- [DATASET ENTRIES]:

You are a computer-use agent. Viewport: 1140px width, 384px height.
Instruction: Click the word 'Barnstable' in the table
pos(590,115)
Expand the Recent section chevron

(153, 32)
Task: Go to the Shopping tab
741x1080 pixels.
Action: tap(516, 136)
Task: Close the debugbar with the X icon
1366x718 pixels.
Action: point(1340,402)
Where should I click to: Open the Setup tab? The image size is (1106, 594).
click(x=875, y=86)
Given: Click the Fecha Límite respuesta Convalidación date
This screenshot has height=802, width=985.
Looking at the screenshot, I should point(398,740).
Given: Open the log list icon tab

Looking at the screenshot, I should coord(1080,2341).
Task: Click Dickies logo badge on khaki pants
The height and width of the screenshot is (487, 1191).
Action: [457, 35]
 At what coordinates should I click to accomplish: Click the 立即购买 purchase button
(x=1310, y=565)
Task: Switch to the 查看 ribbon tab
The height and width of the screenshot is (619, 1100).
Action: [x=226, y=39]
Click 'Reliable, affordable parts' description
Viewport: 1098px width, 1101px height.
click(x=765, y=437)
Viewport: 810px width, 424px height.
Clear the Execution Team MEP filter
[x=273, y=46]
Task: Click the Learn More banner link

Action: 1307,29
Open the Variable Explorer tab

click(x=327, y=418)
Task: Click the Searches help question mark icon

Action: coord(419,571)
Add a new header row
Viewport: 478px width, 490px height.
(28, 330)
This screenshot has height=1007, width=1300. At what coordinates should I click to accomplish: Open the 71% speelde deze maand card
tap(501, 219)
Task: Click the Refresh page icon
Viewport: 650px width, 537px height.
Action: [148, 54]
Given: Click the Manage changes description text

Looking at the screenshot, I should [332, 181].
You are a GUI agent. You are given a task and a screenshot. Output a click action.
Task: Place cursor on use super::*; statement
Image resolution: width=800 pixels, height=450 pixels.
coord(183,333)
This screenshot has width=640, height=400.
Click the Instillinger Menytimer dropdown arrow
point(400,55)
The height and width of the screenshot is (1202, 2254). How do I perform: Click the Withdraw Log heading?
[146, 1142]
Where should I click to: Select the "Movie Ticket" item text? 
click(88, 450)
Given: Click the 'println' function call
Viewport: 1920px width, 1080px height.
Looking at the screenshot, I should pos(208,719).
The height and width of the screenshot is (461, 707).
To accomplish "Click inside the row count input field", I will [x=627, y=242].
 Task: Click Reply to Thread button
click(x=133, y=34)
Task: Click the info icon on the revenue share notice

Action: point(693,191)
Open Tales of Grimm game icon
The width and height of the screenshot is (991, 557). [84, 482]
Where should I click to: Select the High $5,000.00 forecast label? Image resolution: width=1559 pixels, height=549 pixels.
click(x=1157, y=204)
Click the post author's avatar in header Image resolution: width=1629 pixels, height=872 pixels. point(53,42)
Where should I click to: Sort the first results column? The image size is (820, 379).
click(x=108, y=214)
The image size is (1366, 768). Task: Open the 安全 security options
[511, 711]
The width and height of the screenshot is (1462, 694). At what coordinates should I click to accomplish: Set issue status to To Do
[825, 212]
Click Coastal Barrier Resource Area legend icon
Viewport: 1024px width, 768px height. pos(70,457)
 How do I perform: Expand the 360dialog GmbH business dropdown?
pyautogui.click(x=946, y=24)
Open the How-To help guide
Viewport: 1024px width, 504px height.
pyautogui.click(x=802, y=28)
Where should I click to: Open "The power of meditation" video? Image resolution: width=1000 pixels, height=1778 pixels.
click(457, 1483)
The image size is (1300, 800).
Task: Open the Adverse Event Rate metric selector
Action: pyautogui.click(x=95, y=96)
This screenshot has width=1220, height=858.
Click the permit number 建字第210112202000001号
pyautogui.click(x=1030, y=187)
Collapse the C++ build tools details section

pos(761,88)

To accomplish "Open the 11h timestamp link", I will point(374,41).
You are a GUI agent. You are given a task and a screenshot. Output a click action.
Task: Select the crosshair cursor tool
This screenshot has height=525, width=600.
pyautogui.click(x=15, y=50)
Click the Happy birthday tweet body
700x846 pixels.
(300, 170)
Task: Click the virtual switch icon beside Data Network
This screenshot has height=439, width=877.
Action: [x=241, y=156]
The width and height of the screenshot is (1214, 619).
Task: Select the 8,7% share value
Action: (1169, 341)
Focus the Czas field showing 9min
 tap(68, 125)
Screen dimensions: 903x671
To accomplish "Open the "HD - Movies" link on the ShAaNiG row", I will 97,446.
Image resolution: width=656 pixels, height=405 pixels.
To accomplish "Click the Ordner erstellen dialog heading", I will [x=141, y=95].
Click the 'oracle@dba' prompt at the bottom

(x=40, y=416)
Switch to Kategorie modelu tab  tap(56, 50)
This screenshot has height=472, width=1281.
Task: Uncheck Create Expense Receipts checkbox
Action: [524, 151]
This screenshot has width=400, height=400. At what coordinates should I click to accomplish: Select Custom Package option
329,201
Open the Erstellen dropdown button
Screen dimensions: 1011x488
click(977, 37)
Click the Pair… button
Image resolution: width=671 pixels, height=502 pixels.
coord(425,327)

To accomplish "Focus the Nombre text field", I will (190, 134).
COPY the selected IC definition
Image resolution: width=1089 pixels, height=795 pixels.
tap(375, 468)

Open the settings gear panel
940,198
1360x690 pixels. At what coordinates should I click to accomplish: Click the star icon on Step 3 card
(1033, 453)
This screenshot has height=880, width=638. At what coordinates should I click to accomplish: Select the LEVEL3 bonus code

- [GOAL OF THE EXERCISE]: The records above must be reproduced word for word.

- [SOLUTION BELOW]:
You are a computer-use agent. Viewport: 1140px width, 384px height.
Instruction: Click the word 'Barnstable' in the table
pos(590,115)
Expand the Recent section chevron

(153, 32)
Task: Go to the Shopping tab
741x1080 pixels.
Action: tap(516, 136)
Task: Close the debugbar with the X icon
1366x718 pixels.
Action: point(1340,402)
Where should I click to: Open the Setup tab? The image size is (1106, 594).
click(x=875, y=86)
Given: Click the Fecha Límite respuesta Convalidación date
This screenshot has height=802, width=985.
Looking at the screenshot, I should point(398,740).
Given: Open the log list icon tab

Looking at the screenshot, I should coord(1080,2341).
Task: Click Dickies logo badge on khaki pants
The height and width of the screenshot is (487, 1191).
Action: [457, 35]
 At what coordinates should I click to accomplish: Click the 立即购买 purchase button
(x=1310, y=565)
Task: Switch to the 查看 ribbon tab
The height and width of the screenshot is (619, 1100).
Action: [x=226, y=39]
Click 'Reliable, affordable parts' description
Viewport: 1098px width, 1101px height.
click(x=765, y=437)
Viewport: 810px width, 424px height.
Clear the Execution Team MEP filter
[x=273, y=46]
Task: Click the Learn More banner link

Action: 1307,29
Open the Variable Explorer tab

click(x=327, y=418)
Task: Click the Searches help question mark icon

Action: coord(419,571)
Add a new header row
Viewport: 478px width, 490px height.
(28, 330)
This screenshot has height=1007, width=1300. At what coordinates should I click to accomplish: Open the 71% speelde deze maand card
tap(501, 219)
Task: Click the Refresh page icon
Viewport: 650px width, 537px height.
Action: [148, 54]
Given: Click the Manage changes description text

Looking at the screenshot, I should [332, 181].
You are a GUI agent. You are given a task and a screenshot. Output a click action.
Task: Place cursor on use super::*; statement
Image resolution: width=800 pixels, height=450 pixels.
coord(183,333)
This screenshot has width=640, height=400.
Click the Instillinger Menytimer dropdown arrow
point(400,55)
The height and width of the screenshot is (1202, 2254). How do I perform: Click the Withdraw Log heading?
[146, 1142]
Where should I click to: Select the "Movie Ticket" item text? 
click(88, 450)
Given: Click the 'println' function call
Viewport: 1920px width, 1080px height.
Looking at the screenshot, I should pos(208,719).
The height and width of the screenshot is (461, 707).
To accomplish "Click inside the row count input field", I will [x=627, y=242].
 Task: Click Reply to Thread button
click(x=133, y=34)
Task: Click the info icon on the revenue share notice

Action: point(693,191)
Open Tales of Grimm game icon
The width and height of the screenshot is (991, 557). [84, 482]
Where should I click to: Select the High $5,000.00 forecast label? Image resolution: width=1559 pixels, height=549 pixels.
click(x=1157, y=204)
Click the post author's avatar in header Image resolution: width=1629 pixels, height=872 pixels. point(53,42)
Where should I click to: Sort the first results column? The image size is (820, 379).
click(x=108, y=214)
The image size is (1366, 768). Task: Open the 安全 security options
[511, 711]
The width and height of the screenshot is (1462, 694). At what coordinates should I click to accomplish: Set issue status to To Do
[825, 212]
Click Coastal Barrier Resource Area legend icon
Viewport: 1024px width, 768px height. pos(70,457)
 How do I perform: Expand the 360dialog GmbH business dropdown?
pyautogui.click(x=946, y=24)
Open the How-To help guide
Viewport: 1024px width, 504px height.
pyautogui.click(x=802, y=28)
Where should I click to: Open "The power of meditation" video? Image resolution: width=1000 pixels, height=1778 pixels.
click(457, 1483)
The image size is (1300, 800).
Task: Open the Adverse Event Rate metric selector
Action: pyautogui.click(x=95, y=96)
This screenshot has width=1220, height=858.
Click the permit number 建字第210112202000001号
pyautogui.click(x=1030, y=187)
Collapse the C++ build tools details section

pos(761,88)

To accomplish "Open the 11h timestamp link", I will point(374,41).
You are a GUI agent. You are given a task and a screenshot. Output a click action.
Task: Select the crosshair cursor tool
This screenshot has height=525, width=600.
pyautogui.click(x=15, y=50)
Click the Happy birthday tweet body
700x846 pixels.
(300, 170)
Task: Click the virtual switch icon beside Data Network
This screenshot has height=439, width=877.
Action: [x=241, y=156]
The width and height of the screenshot is (1214, 619).
Task: Select the 8,7% share value
Action: (1169, 341)
Focus the Czas field showing 9min
 tap(68, 125)
Screen dimensions: 903x671
To accomplish "Open the "HD - Movies" link on the ShAaNiG row", I will 97,446.
Image resolution: width=656 pixels, height=405 pixels.
To accomplish "Click the Ordner erstellen dialog heading", I will [x=141, y=95].
Click the 'oracle@dba' prompt at the bottom

(x=40, y=416)
Switch to Kategorie modelu tab  tap(56, 50)
This screenshot has height=472, width=1281.
Task: Uncheck Create Expense Receipts checkbox
Action: [524, 151]
This screenshot has width=400, height=400. At what coordinates should I click to accomplish: Select Custom Package option
329,201
Open the Erstellen dropdown button
Screen dimensions: 1011x488
click(977, 37)
Click the Pair… button
Image resolution: width=671 pixels, height=502 pixels.
coord(425,327)

To accomplish "Focus the Nombre text field", I will (190, 134).
COPY the selected IC definition
Image resolution: width=1089 pixels, height=795 pixels.
tap(375, 468)

Open the settings gear panel
940,198
1360x690 pixels. At what coordinates should I click to accomplish: Click the star icon on Step 3 card
(1033, 453)
This screenshot has height=880, width=638. At what coordinates should I click to accomplish: Select the LEVEL3 bonus code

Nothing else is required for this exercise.